_Prompt:_
From the entries that follow, reproduce exactly and only the lines from the line with "[Awesome Dad tees shirt] (1132, 1755)" to the line with "[Follow on Twitter] (1231, 45)", endpoints included.

BEGIN

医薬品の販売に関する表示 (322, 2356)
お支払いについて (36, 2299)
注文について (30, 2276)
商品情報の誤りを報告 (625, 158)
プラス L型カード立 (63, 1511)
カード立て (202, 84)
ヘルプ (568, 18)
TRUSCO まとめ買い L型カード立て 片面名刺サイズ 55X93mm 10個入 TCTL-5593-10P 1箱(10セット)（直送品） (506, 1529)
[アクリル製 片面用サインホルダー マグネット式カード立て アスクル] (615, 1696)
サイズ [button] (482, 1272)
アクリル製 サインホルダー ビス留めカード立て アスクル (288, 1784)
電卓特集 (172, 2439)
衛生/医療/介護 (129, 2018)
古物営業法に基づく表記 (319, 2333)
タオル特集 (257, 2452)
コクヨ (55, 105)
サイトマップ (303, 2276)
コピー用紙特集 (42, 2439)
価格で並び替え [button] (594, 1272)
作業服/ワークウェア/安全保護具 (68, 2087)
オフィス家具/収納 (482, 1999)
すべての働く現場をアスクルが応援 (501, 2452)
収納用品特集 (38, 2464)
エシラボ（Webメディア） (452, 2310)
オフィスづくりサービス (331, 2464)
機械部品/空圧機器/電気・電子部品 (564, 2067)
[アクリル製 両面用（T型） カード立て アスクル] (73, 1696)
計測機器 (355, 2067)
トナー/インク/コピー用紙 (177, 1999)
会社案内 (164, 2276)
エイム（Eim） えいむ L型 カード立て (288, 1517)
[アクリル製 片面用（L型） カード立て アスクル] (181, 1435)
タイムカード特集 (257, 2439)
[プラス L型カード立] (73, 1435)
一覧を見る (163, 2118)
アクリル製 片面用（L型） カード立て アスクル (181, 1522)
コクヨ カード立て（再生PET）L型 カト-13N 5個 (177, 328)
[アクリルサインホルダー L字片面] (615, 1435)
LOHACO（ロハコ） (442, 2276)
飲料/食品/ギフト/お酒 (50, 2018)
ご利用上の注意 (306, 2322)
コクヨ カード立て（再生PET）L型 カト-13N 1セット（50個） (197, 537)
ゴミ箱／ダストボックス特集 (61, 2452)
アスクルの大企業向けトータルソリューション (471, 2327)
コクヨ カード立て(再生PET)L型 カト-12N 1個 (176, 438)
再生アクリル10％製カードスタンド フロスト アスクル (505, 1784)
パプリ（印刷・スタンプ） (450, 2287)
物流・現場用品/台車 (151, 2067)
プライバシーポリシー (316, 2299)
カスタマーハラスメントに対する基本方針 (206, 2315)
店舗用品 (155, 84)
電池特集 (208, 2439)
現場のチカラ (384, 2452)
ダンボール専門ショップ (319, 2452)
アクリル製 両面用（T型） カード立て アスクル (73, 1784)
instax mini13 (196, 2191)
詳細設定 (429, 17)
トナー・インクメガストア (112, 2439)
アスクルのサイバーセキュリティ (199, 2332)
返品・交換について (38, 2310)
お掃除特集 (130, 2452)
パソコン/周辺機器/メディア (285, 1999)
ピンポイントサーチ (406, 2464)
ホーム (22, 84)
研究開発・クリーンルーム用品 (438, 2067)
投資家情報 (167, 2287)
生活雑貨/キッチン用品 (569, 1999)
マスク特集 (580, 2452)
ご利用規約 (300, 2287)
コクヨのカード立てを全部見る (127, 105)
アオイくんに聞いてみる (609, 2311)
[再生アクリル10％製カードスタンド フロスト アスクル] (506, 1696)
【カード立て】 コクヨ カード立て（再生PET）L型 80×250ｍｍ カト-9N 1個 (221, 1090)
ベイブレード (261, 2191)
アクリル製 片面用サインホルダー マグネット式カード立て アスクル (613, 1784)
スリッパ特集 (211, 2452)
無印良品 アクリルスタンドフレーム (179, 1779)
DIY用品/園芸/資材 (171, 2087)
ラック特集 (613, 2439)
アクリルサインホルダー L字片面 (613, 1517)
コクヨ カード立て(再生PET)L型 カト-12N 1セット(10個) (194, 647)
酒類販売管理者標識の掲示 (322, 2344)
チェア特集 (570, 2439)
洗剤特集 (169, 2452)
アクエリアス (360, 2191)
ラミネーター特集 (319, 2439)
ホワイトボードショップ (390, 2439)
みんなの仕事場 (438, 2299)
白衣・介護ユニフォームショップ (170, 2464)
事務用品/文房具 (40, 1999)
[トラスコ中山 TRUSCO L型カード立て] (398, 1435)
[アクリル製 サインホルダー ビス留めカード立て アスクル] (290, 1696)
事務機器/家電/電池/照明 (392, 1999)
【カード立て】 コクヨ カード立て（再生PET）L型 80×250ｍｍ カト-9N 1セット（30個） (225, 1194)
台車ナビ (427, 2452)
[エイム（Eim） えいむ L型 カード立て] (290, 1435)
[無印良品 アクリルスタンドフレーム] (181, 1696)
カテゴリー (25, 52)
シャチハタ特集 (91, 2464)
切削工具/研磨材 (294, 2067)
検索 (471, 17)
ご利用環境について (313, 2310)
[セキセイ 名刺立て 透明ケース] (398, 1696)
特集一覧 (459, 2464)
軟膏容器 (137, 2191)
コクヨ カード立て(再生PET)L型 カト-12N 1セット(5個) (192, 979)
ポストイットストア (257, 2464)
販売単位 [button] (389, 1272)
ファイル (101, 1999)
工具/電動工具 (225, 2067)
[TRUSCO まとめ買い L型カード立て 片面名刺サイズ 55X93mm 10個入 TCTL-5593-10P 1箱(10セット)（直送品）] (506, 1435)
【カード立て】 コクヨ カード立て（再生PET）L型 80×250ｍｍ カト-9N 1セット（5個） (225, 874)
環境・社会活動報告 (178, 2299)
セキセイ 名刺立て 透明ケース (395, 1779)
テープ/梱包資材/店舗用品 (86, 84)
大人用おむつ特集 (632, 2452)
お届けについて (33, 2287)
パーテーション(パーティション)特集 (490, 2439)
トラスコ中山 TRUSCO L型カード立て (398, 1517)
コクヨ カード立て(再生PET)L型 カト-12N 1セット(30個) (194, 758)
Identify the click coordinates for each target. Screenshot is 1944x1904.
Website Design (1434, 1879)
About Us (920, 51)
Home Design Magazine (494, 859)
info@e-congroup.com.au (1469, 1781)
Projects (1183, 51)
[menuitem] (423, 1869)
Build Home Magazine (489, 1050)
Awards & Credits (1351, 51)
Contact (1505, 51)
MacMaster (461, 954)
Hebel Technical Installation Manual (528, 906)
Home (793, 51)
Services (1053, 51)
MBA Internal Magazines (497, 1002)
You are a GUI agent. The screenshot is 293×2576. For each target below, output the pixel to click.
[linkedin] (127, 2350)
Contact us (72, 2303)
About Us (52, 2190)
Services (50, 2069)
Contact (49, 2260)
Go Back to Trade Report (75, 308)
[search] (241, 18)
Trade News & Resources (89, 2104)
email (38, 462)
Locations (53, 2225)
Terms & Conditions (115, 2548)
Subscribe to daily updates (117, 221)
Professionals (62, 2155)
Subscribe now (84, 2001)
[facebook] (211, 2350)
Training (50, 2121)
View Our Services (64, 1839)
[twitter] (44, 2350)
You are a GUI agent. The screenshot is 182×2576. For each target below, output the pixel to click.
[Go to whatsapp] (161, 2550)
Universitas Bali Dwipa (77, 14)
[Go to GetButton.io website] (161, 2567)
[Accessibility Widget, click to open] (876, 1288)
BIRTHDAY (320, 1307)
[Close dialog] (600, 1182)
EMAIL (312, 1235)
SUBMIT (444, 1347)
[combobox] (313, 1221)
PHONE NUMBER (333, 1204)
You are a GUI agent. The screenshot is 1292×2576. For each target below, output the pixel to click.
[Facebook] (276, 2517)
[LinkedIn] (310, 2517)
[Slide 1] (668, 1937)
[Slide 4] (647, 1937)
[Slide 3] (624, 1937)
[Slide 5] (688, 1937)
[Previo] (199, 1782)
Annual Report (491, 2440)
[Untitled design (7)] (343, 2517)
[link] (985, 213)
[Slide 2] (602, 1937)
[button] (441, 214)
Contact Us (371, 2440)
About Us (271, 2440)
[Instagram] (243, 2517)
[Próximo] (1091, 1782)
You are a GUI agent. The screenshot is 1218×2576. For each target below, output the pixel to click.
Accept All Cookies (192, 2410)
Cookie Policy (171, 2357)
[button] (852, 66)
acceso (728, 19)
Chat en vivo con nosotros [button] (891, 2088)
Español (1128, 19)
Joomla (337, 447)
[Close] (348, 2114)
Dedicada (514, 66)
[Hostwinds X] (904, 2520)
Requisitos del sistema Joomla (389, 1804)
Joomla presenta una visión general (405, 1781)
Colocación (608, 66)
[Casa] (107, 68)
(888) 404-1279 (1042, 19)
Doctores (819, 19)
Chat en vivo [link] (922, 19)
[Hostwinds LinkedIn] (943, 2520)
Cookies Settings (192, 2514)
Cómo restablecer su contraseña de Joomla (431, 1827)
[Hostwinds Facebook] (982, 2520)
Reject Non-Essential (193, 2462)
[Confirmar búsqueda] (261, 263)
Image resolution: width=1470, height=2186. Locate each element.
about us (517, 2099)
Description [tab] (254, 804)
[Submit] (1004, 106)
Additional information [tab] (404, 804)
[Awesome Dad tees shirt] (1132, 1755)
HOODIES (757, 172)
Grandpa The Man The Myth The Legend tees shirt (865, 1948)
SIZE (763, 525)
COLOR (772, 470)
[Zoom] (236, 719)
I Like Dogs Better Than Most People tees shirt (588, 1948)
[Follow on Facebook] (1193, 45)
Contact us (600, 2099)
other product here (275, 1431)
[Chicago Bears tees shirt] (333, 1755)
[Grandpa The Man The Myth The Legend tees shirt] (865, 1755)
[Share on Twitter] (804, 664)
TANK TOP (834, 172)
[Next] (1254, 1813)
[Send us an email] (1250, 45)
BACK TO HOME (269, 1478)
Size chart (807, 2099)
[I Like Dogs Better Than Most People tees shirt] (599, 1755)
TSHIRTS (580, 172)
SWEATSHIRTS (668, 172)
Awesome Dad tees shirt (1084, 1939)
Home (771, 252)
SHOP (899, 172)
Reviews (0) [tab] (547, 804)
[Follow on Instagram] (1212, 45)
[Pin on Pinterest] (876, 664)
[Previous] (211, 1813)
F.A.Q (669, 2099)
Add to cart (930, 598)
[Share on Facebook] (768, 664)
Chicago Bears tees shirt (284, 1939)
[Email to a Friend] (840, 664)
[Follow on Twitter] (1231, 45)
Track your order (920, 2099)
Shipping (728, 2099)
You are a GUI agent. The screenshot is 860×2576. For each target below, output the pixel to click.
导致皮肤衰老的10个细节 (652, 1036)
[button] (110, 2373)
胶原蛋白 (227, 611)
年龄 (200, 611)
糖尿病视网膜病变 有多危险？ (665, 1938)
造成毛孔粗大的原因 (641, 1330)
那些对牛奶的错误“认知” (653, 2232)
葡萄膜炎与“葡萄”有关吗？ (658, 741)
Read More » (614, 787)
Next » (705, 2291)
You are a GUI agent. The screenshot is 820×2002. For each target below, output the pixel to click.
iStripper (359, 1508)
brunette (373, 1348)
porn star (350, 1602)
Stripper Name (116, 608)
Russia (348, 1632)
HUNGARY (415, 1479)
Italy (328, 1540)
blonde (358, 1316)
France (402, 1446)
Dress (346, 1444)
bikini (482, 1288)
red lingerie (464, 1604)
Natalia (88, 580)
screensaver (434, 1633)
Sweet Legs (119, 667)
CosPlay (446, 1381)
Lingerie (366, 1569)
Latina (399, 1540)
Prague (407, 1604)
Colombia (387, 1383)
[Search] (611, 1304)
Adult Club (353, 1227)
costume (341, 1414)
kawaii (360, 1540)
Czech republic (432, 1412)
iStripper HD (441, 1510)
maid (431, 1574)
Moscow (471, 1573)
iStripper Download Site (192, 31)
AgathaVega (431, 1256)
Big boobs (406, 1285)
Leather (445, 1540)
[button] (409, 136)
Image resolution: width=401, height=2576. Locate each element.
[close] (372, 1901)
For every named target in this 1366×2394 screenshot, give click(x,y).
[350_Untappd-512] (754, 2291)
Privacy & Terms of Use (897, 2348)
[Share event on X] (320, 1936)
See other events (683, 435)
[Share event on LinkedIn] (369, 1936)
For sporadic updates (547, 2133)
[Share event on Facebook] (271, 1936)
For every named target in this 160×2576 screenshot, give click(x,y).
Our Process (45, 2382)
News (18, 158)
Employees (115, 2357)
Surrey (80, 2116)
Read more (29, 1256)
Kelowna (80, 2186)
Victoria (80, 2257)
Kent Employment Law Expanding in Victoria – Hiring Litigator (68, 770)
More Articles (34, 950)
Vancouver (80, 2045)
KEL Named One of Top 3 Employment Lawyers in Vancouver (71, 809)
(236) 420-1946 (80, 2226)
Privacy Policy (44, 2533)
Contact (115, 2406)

END

_Answer to this problem:_
[Awesome Dad tees shirt] (1132, 1755)
HOODIES (757, 172)
Grandpa The Man The Myth The Legend tees shirt (865, 1948)
SIZE (763, 525)
COLOR (772, 470)
[Zoom] (236, 719)
I Like Dogs Better Than Most People tees shirt (588, 1948)
[Follow on Facebook] (1193, 45)
Contact us (600, 2099)
other product here (275, 1431)
[Chicago Bears tees shirt] (333, 1755)
[Grandpa The Man The Myth The Legend tees shirt] (865, 1755)
[Share on Twitter] (804, 664)
TANK TOP (834, 172)
[Next] (1254, 1813)
[Send us an email] (1250, 45)
BACK TO HOME (269, 1478)
Size chart (807, 2099)
[I Like Dogs Better Than Most People tees shirt] (599, 1755)
TSHIRTS (580, 172)
SWEATSHIRTS (668, 172)
Awesome Dad tees shirt (1084, 1939)
Home (771, 252)
SHOP (899, 172)
Reviews (0) [tab] (547, 804)
[Follow on Instagram] (1212, 45)
[Pin on Pinterest] (876, 664)
[Previous] (211, 1813)
F.A.Q (669, 2099)
Add to cart (930, 598)
[Share on Facebook] (768, 664)
Chicago Bears tees shirt (284, 1939)
[Email to a Friend] (840, 664)
[Follow on Twitter] (1231, 45)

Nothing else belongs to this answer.